Dichiarazione congiunta chiede la revoca immediata delle misure, denuncia insediamenti illegali e richiama risoluzioni Onu e parere della Corte
La Spagna, insieme ad altri 80 Paesi, ha condannato "con fermezza" le recenti decisioni unilaterali di Israele che riguardano la Cisgiordania, ritenendole contrarie al diritto internazionale e dannose per la pace in Medio Oriente.
In un messaggio diffuso su X, il ministro degli Esteri, José Manuel Albares, ha affermato che tali azioni "minano gli sforzi per la pace e la stabilità nella regione" e ha ribadito che "l'integrità territoriale della Palestina, sulla base delle frontiere del 1967, è essenziale per l'attuazione della soluzione dei due Stati".
Nella dichiarazione congiunta, firmata da 80 Paesi e condivisa da Albares nel post, si condannano "le decisioni e le misure unilaterali israeliane volte ad ampliare la presenza illegale di Israele in Cisgiordania", sottolineando che "sono contrarie agli obblighi di Israele ai sensi del diritto internazionale e devono essere immediatamente revocate", poiché mettono a rischio la prospettiva di un accordo definitivo che ponga fine al conflitto.

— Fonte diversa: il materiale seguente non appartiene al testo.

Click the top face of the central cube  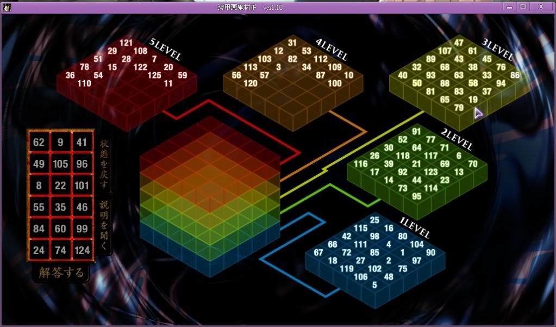(210, 158)
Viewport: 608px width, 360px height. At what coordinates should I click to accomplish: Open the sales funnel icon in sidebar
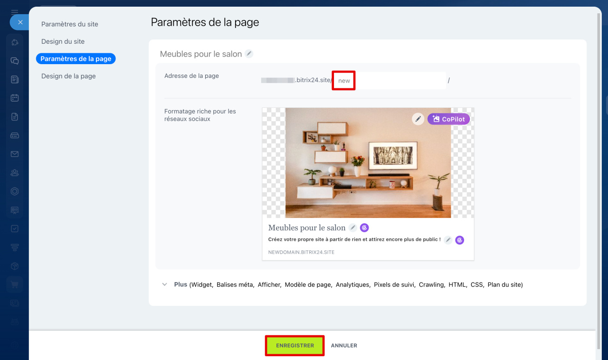[15, 247]
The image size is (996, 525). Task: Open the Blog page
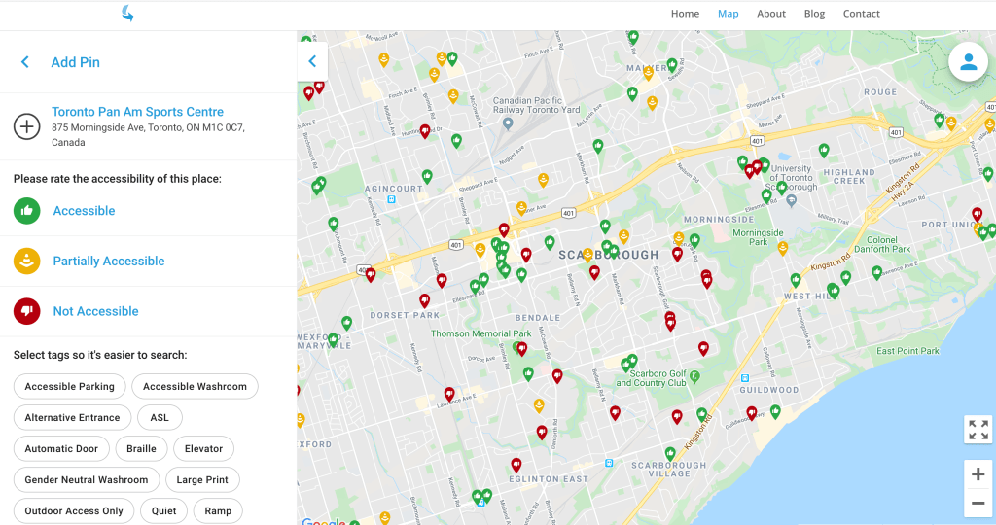[x=814, y=14]
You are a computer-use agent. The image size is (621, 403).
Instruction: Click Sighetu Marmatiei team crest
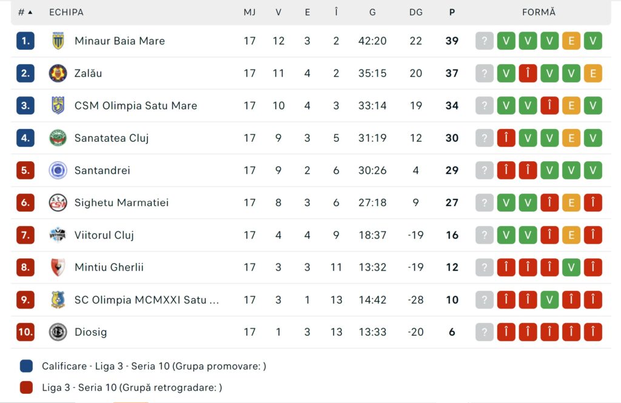pyautogui.click(x=58, y=202)
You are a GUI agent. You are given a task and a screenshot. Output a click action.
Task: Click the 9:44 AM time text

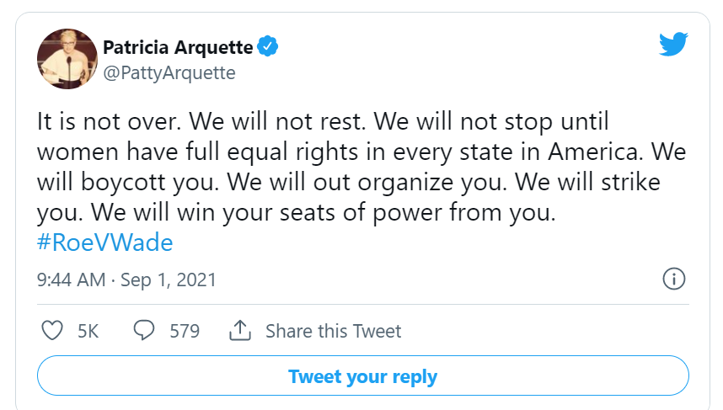71,280

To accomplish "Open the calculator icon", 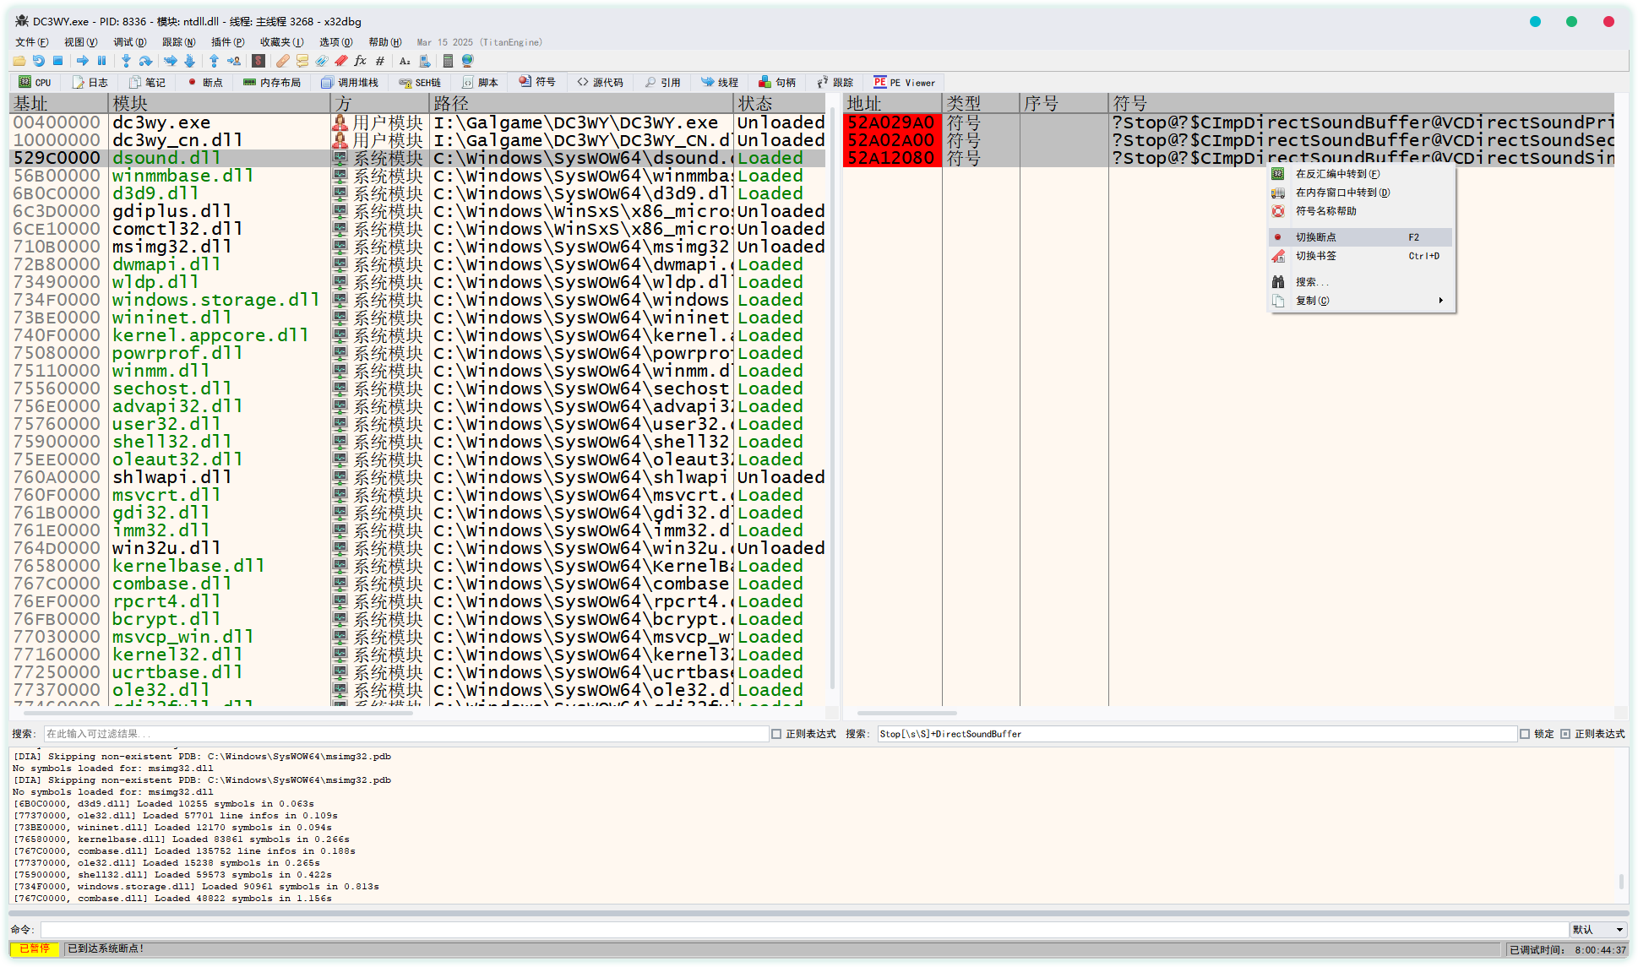I will click(448, 61).
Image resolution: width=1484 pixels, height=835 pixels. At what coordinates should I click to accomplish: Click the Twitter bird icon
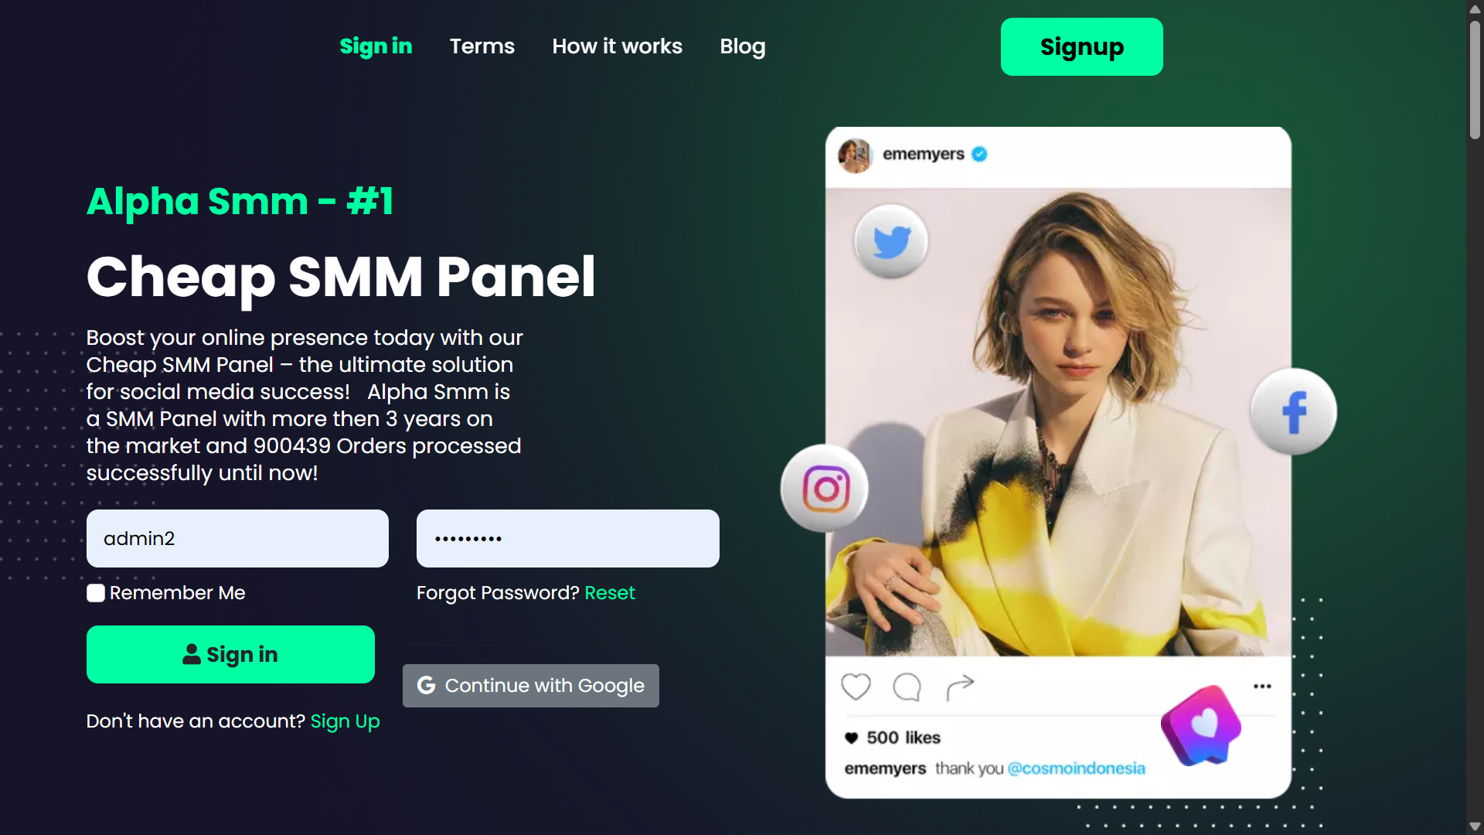pos(891,241)
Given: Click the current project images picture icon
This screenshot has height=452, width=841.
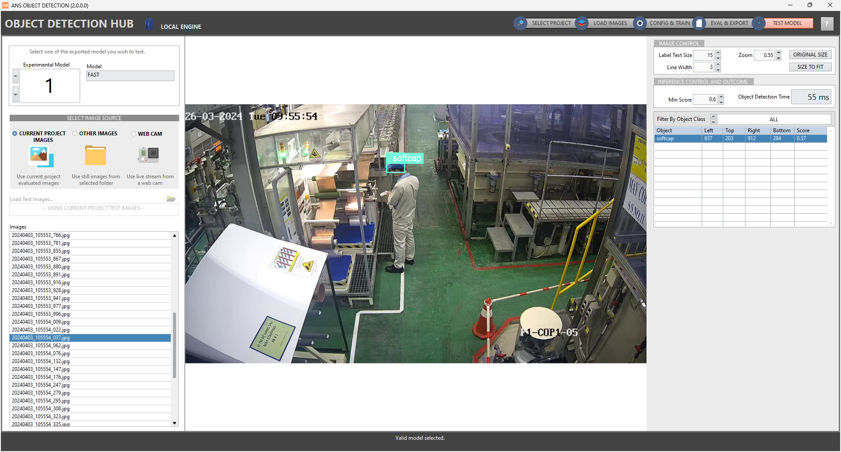Looking at the screenshot, I should pyautogui.click(x=41, y=156).
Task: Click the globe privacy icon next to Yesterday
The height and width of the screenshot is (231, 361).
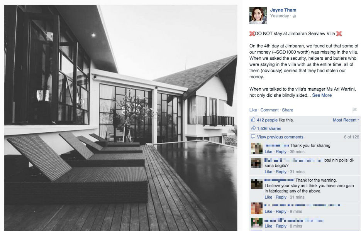Action: [294, 16]
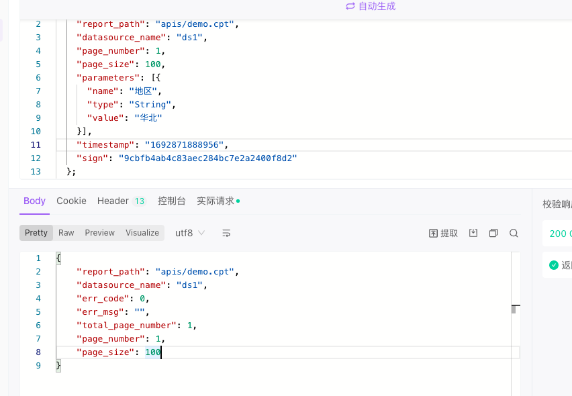Open the 控制台 console tab
Viewport: 572px width, 396px height.
pyautogui.click(x=172, y=201)
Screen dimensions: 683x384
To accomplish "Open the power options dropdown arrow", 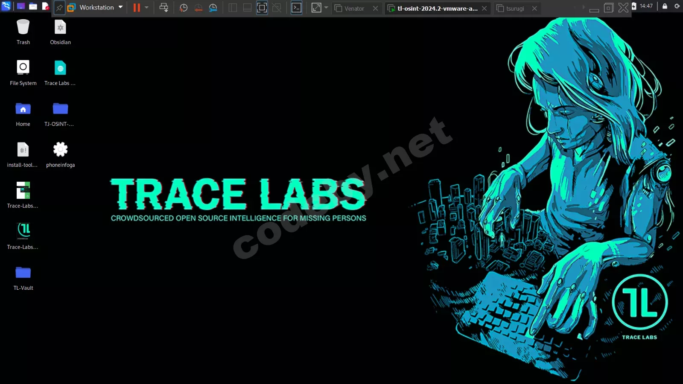I will coord(146,8).
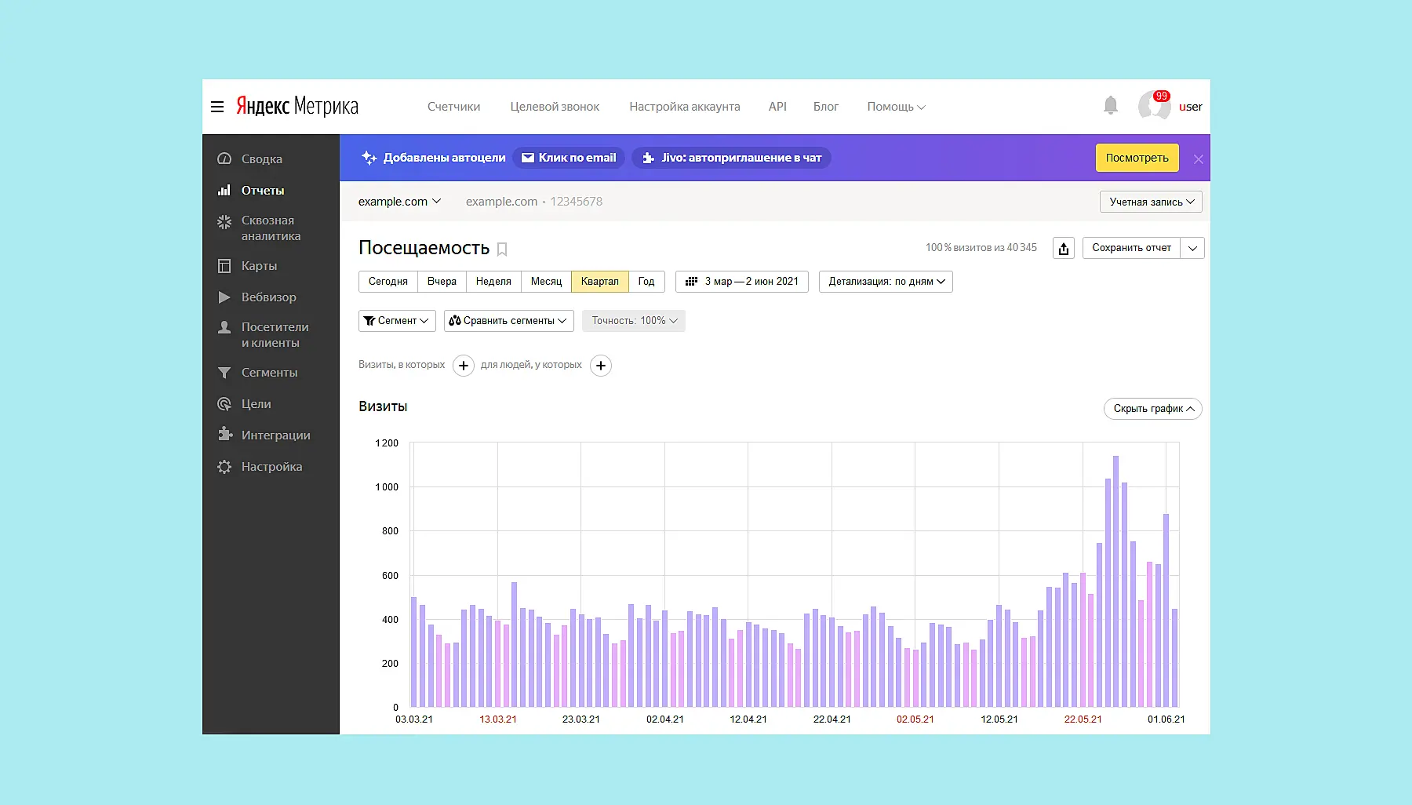Bookmark the Посещаемость report

502,250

I firmatari esprimono inoltre "opposizione a qualsiasi forma di annessione" e ribadiscono il rifiuto di misure che alterino "la composizione demografica, il carattere e lo status del territorio palestinese occupato dal 1967, compresa Gerusalemme Est", nonché le politiche e le minacce di trasferimento forzato e di annessione.
Il testo richiama la Dichiarazione di New York, riaffermando l'impegno espresso ad adottare misure concrete, in linea con le risoluzioni delle Nazioni Unite e con il parere consultivo del 19 luglio 2024 della Corte internazionale di Giustizia, per contribuire a realizzare il diritto del popolo palestinese all'autodeterminazione e per contrastare la politica illegale degli insediamenti nel territorio palestinese occupato, inclusa Gerusalemme Est. E ribadisce che una pace giusta e duratura può essere raggiunta "solo sulla base delle pertinenti risoluzioni Onu, dei termini di riferimento di Madrid - incluso il principio 'terra in cambio di pace' - e dell'Iniziativa di Pace Araba."